I probably ought to use xargs but never got used to it. I’ve memorized this other way:

$ grep o linux.words |grep m|grep h|egrep ′^[a-z]{7}$′|while read line; do
> s=`echo $line|sed s/o//|sed s/h//|sed s/m//`
> echo $line $s
> done|more

sed is an old standard used to do substitutions. sed s/o// for example is a filter which removes the first occurrence of the letter O.

I could almost use the tr command, as in

> …|tr -d ′[ohm]′

in place of all those sed statements, but I couldn’t solve the problem of tr deleting all occurrences of the letters O, H and M. And the solution didn’t jump out at me.

So until I figure that out, use sed. That gives:

achroma acra
alamoth alat
almohad alad
amchoor acor
amolish alis
amorpha arpa
amorphi arpi
amorphy arpy
amphion apin
amphora apra
amphore apre
apothem apte
apothgm aptg
armhole arle
armhoop arop
bemouth beut
bimorph birp
bioherm bier
bochism bcis
bohemia beia
bohmite bite
camooch caoc
camphol capl
camphor capr
chagoma caga
chamiso cais
chamois cais
chamoix caix
chefdom cefd
chemizo ceiz
chessom cess
chiloma cila
chomage cage
chomped cped
chomper cper
chorism cris
chrisom cris
chromas cras
chromed cred
chromes cres
chromic cric
chromid crid
chromos cros
chromyl cryl
...

Friday update
I can now reveal the section listing that reveals the answer because the submission deadline has passed. It’s here:

...
schmoes sces
schmoos scos
semihot seit
shahdom sahd
shaloms sals
shamalo saal
shammos sams
shamois sais
shamoys says
shampoo sapo
shimose sise
shmooze soze
shoeman sean
sholoms slos
shopman span
shopmen spen
shotman stan
...

See it? I think it leaps out at you:

shampoo sapo

becomes of course:

soap
shampoo

They’re common words found next to each other that obey the rules of the challenge. You can probably tell I’m proud of solving this one.
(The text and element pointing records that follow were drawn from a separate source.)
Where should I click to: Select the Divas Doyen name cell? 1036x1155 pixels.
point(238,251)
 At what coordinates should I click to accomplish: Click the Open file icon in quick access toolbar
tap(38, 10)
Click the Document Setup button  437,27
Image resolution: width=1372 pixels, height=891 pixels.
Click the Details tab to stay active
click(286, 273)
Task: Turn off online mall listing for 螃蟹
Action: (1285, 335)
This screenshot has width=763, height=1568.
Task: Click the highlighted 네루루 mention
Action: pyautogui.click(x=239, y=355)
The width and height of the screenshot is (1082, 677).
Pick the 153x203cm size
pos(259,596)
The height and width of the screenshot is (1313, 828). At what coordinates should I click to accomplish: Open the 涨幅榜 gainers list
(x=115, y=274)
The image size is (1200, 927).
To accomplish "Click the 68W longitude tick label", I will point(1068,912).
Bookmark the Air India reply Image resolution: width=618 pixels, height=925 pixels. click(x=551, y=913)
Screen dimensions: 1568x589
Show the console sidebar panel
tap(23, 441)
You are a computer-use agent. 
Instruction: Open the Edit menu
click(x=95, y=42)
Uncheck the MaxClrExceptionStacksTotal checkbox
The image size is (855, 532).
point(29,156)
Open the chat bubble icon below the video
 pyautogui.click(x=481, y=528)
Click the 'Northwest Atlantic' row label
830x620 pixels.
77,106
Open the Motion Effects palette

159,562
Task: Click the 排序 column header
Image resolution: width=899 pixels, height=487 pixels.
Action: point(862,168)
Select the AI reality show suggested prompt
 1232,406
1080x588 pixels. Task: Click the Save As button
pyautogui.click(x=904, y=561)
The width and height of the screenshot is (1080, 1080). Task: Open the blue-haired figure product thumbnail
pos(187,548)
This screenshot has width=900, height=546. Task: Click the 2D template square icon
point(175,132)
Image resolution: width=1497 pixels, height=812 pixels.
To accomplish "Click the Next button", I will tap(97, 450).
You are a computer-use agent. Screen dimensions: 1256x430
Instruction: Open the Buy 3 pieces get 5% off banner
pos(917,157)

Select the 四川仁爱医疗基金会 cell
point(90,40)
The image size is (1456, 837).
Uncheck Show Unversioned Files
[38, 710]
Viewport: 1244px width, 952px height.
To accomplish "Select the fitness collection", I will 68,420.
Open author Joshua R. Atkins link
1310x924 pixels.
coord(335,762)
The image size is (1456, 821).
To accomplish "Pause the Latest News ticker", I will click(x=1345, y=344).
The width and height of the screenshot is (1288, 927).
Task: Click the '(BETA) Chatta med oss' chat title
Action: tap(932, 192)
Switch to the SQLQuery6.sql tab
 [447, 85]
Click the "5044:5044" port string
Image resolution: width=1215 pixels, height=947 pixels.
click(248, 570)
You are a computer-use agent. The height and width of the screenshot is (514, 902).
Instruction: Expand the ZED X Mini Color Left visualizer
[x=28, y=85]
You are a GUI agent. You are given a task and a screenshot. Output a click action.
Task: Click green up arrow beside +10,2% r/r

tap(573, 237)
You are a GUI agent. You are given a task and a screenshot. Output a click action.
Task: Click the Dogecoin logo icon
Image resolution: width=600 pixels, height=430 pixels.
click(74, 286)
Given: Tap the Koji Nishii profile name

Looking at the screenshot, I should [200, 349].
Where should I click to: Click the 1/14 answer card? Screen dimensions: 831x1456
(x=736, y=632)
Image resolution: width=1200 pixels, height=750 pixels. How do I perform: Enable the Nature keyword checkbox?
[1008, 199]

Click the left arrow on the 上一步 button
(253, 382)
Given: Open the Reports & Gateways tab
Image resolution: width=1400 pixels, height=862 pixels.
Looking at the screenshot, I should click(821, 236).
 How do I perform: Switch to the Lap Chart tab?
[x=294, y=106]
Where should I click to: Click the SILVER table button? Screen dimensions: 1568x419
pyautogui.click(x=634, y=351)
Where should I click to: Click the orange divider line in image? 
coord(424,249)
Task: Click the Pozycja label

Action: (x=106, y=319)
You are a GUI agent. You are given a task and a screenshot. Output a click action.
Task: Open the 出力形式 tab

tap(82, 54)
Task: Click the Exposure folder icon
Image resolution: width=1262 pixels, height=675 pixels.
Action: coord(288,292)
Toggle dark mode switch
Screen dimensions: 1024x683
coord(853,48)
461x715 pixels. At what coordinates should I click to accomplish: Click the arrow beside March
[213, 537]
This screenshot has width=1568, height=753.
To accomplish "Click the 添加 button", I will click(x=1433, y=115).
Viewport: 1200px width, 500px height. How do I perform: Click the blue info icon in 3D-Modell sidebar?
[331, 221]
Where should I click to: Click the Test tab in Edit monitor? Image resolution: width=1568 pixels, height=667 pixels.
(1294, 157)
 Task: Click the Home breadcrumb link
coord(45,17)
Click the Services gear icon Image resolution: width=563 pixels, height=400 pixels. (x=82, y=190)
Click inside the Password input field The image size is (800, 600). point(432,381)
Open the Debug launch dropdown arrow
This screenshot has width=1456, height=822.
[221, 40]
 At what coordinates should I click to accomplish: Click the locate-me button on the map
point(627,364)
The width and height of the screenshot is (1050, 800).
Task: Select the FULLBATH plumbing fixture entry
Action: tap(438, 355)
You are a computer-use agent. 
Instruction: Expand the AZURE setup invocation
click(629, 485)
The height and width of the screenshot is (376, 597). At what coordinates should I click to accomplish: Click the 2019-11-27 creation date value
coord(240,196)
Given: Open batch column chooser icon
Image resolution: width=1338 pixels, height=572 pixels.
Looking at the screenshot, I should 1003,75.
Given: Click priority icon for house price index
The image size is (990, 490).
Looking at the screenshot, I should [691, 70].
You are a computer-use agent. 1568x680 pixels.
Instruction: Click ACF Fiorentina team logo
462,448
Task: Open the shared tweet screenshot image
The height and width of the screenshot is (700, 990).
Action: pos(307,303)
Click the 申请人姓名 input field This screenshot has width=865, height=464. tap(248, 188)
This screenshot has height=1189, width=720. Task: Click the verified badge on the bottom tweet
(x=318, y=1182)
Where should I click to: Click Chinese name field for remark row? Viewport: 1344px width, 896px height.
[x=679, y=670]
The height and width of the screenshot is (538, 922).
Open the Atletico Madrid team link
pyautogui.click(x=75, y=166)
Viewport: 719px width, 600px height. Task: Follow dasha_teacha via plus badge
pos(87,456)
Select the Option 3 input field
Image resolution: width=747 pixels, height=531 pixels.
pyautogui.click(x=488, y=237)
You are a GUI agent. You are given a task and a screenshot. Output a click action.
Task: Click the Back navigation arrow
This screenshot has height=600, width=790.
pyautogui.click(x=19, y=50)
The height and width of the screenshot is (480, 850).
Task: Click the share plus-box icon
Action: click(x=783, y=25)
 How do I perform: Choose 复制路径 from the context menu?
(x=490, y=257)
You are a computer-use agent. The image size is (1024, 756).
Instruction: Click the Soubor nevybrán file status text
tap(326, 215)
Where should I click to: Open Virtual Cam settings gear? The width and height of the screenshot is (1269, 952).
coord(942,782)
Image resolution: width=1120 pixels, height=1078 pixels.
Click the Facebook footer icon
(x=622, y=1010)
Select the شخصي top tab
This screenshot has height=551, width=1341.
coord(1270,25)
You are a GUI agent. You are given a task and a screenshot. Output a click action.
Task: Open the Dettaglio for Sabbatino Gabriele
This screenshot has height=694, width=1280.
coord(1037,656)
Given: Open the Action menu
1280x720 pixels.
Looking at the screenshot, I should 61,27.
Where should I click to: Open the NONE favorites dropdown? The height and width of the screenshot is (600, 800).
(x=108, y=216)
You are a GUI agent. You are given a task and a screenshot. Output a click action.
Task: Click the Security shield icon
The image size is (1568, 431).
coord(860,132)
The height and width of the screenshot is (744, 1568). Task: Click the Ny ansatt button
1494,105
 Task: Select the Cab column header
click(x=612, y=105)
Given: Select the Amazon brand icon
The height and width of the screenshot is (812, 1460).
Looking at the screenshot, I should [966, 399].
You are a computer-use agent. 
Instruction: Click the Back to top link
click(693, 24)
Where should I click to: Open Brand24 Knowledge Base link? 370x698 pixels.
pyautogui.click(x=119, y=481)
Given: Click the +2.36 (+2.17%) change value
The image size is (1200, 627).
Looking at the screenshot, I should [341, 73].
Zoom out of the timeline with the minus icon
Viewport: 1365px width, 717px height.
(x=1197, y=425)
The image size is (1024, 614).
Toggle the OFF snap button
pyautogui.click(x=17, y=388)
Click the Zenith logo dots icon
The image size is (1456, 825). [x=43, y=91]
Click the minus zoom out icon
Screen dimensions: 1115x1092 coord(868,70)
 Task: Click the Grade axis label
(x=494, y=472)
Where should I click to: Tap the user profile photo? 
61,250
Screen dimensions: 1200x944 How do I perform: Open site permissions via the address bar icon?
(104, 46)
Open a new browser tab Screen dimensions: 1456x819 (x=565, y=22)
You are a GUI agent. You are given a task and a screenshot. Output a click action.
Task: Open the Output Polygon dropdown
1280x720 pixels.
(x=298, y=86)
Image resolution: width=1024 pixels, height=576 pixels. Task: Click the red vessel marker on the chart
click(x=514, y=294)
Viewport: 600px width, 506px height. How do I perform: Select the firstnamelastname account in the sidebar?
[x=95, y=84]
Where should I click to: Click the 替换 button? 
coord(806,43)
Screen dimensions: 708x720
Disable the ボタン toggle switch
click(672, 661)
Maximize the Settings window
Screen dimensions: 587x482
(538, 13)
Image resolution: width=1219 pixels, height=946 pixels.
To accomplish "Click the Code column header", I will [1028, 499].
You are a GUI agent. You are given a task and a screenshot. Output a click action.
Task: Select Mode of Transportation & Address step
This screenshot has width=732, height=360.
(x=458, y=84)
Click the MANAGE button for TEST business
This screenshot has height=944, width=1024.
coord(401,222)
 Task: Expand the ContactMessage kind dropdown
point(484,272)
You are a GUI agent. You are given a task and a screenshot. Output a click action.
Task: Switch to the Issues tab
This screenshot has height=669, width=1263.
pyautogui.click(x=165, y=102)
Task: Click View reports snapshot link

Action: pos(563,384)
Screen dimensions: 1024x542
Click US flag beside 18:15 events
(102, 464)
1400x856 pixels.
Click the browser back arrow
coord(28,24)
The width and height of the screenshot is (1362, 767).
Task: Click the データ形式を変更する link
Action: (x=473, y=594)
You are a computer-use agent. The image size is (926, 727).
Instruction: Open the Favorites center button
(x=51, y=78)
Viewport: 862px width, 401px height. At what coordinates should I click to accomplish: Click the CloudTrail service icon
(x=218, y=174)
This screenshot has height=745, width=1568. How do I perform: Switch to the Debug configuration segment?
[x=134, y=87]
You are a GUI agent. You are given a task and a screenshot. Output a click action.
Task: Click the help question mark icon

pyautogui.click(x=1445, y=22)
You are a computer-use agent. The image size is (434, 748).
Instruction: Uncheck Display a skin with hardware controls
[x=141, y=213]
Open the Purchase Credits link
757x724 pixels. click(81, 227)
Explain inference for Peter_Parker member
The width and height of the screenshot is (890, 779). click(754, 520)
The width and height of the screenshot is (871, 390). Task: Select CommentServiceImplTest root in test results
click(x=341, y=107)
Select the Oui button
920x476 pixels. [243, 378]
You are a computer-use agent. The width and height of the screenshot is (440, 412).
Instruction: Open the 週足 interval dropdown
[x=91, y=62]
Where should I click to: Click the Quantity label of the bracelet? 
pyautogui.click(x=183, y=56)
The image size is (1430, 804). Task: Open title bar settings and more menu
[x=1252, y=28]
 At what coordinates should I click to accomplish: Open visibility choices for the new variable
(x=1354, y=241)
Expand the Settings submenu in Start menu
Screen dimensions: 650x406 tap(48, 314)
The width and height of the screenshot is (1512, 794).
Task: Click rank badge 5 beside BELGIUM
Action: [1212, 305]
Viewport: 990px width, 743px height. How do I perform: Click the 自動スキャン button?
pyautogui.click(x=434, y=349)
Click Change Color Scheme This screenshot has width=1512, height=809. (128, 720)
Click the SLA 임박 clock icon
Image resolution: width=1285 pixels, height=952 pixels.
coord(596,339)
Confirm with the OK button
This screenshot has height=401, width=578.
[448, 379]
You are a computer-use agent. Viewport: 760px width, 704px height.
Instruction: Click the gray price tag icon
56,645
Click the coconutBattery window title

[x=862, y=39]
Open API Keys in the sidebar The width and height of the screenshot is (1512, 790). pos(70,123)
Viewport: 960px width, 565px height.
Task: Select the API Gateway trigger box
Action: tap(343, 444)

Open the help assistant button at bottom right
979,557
I rarely do. I hope they don’t call on me because I also don’t even play well against the radio on Sunday mornings.

Conclusion
Now I can’t give out the answer right now because the submission deadline is a few days from now. But I will say that the answer pretty much pops out at you when you review the full listing generated with the above sequence of commands. There is no doubt whatsoever.

I have shown how a person with modest command-line familiarity can solve a word problem that was put out on NPR. I don’t think people are so much interested in learning a command line because there is no instant gratification and th learning curve is steep, but for some it is still worth the effort. I use it, well, all the time. Solving the puzzle this way took a lot longer to document, but probably only about 30 minutes of actual tinkering.